On word embeddings - Part 3: The secret ingredients of word2vec
Word2vec is a pervasive tool for learning word embeddings. Its success, however, is mostly due to particular architecture choices. Transferring these choices to traditional distributional methods makes them competitive with popular word embedding methods.
This post will discuss the factors that account for the success of word2vec and its connection to more traditional models.
Table of Contents:
Excuse the rather clickbait-y title. This is a blog post that I meant to write for a while. In this post, I want to highlight the factors, i.e. the secret ingredients that account for the success of word2vec.
In particular, I want to focus on the connection between word embeddings trained via neural models and those produced by traditional distributional semantics models (DSMs). By showing how these ingredients can be transferred to DSMs, I will demonstrate that distributional methods are in no way inferior to the popular word embedding methods.
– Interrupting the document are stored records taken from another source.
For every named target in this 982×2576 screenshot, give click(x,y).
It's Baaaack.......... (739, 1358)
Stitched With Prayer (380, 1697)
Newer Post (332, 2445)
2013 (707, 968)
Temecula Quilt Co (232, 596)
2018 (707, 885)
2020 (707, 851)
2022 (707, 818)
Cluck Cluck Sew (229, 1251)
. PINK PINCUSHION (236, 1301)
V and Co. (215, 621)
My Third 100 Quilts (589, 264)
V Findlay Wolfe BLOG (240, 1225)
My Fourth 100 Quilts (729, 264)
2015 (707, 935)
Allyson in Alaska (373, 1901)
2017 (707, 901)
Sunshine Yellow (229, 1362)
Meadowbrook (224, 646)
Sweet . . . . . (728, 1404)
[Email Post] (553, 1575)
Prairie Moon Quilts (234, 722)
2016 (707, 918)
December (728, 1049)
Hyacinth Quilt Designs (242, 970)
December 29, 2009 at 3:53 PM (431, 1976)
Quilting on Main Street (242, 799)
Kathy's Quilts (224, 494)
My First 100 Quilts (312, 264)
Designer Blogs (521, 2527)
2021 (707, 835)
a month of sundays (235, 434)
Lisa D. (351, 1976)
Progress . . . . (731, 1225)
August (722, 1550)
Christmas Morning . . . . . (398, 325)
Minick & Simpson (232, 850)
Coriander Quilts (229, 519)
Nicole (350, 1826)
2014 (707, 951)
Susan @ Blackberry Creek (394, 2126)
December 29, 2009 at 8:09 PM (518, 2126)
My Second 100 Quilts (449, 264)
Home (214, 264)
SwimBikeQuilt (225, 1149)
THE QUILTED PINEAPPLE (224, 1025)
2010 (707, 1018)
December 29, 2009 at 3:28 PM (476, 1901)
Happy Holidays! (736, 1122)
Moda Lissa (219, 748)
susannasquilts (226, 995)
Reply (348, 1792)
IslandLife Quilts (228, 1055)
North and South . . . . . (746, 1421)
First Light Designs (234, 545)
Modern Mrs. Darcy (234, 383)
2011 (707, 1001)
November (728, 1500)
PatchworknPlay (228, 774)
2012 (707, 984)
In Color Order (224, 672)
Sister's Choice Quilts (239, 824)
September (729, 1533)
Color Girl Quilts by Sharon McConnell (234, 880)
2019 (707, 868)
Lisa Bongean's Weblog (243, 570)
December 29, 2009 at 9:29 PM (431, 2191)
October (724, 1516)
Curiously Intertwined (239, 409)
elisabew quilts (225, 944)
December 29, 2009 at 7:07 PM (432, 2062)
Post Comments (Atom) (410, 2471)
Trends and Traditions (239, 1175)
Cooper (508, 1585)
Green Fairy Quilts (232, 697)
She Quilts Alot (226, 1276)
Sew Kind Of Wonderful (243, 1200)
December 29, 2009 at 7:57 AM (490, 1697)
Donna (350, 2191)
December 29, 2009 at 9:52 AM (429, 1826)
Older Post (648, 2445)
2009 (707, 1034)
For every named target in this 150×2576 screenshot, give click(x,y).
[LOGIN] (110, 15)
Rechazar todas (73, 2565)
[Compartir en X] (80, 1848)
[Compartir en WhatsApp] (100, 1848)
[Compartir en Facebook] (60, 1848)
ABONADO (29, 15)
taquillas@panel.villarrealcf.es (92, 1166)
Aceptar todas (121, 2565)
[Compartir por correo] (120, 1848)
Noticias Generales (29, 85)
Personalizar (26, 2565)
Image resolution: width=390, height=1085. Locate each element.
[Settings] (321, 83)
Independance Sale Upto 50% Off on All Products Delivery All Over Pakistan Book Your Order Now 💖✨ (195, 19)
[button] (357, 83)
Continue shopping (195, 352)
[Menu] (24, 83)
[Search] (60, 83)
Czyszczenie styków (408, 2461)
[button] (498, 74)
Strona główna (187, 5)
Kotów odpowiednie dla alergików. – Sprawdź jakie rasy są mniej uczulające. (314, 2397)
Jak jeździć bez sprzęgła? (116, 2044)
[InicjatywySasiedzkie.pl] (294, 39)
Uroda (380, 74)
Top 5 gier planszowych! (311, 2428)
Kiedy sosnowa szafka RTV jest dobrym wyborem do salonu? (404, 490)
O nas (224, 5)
Even though this is no new insight, I feel that traditional methods are frequently overshadowed amid the deep learning craze and their relevancy consequently deserves to be mentioned more often.
To this effect, the paper on which this blog post is based is Improving Distributional Similarity with Lessons Learned from Word Embeddings [1] by Levy et al. (2015). If you haven't read it, I recommend you to check it out.
Over the course of this blog post, I will first introduce GloVe, a popular word embedding model. I will then highlight the connection between word embedding models and distributional semantic methods. Subsequently, I will introduce the four models that will be used to measure the impact of the different factors. I will then give an overview of all additional factors that play a role in learning word representations, besides the choice of the algorithm. I will finally present the results by Levy et al., their takeaways and recommendations.
GloVe
In a previous blog post, we have given an overview of popular word embedding models. One model that we have omitted so far is GloVe [2].
Briefly, GloVe seeks to make explicit what SGNS does implicitly: Encoding meaning as vector offsets in an embedding space -- seemingly only a serendipitous by-product of word2vec -- is the specified goal of GloVe.
Specifically, the authors of Glove show that the ratio of the co-occurrence probabilities of two words (rather than their co-occurrence probabilities themselves) is what contains information and aim to encode this information as vector differences.
To achieve this, they propose a weighted least squares objective \(J\) that directly aims to minimise the difference between the dot product of the vectors of two words and the logarithm of their number of co-occurrences:
\(J = \sum\limits_{i, j=1}^V f(X_{ij}) (w_i^T \tilde{w}_j + b_i + \tilde{b}_j - \text{log} X_{ij})^2 \)
where \(w_i\) and \(b_i\) are the word vector and bias respectively of word \(i\), \(\tilde{w}_j\) and \(b_j\) are the context word vector and bias respectively of word \(j\), \(X_{ij}\) is the number of times word \(i\) occurs in the context of word \(j\), and \(f\) is a weighting function that assigns relatively lower weight to rare and frequent co-occurrences.
As co-occurrence counts can be directly encoded in a word-context co-occurrence matrix, GloVe takes such a matrix rather than the entire corpus as input.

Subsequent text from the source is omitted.